I lost count of the jellyfish that littered the beach that day. There were many that had washed ashore with plastic lighters, dis-used cans, perhaps a sanitary napkin here and there that refused to biodegrade. Some were consistent and bulbous, all were silent. They reminded me of my mother’s opal ring. The ring would hold my attention under its milky surface a calculated sparkle fighting towards the surface. Don’t opals come from Switzerland? Each jellyfish would shine with the same glitter like luminosity birthed from some strange nectar-infused reach below the water’s violent surface. All were silent. Each still, in their stillness reached out, not via ganglion, nor tremors of death throes, but that of sparkle. That sparkle, how does it encompass my eye in a dancing matter from all this stillness?
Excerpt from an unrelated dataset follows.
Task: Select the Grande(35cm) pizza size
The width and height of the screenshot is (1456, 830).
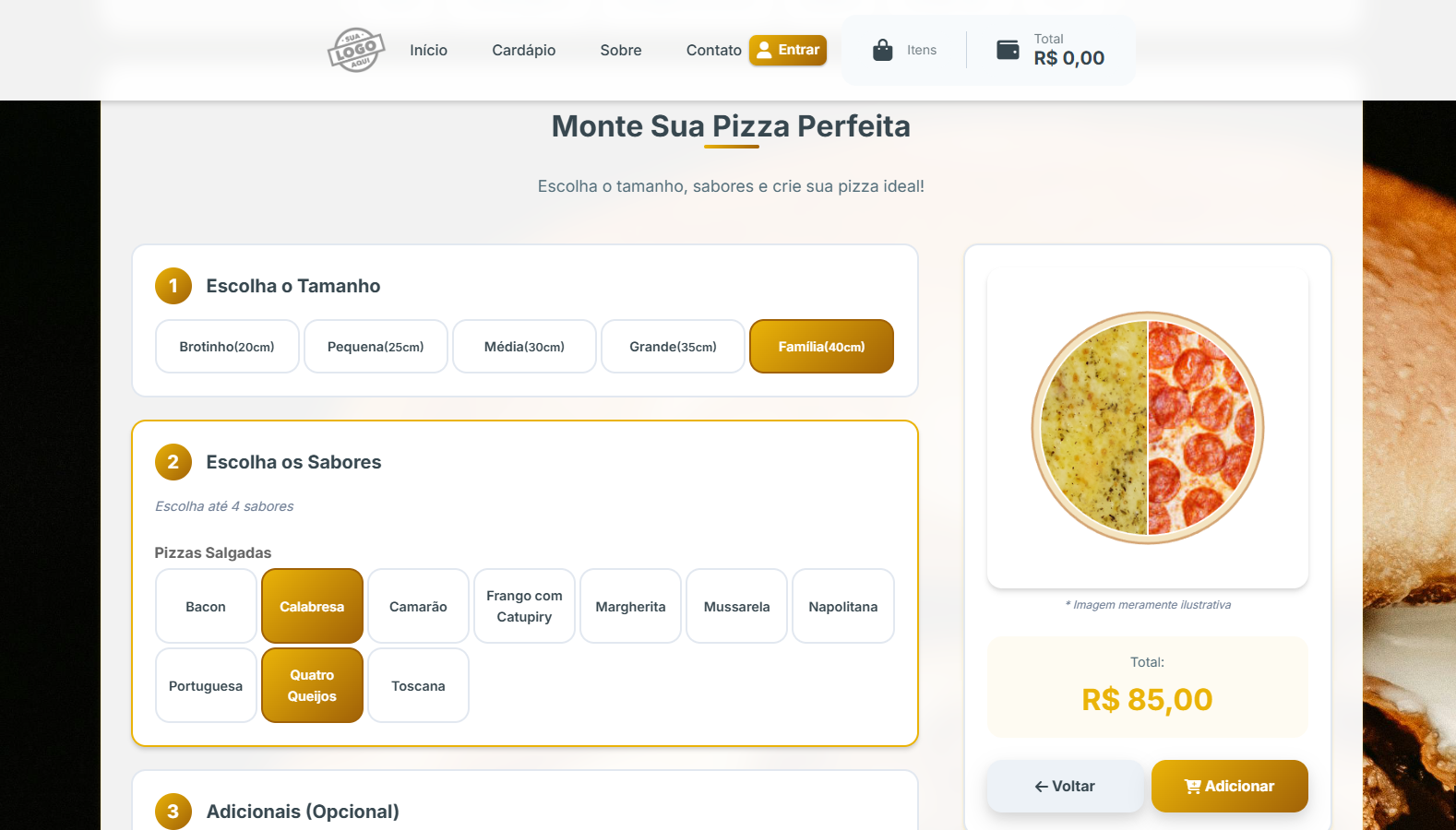Action: pos(673,346)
It reminded me of the will my eye presents to consume, an ode to chromophagy via heliophagist practice. We could never ingest colour without sun the same way. Our cuisine is not relegated to one taste, one consummation. Without the suns beating rays shrinking the cold, but warming bodies in front of me, I couldn’t refuse to consume their color, opaque as it seemed on first glance, webs of manufactured glistening. All was calm and yet all was dancing in front of me and yet still all were silent.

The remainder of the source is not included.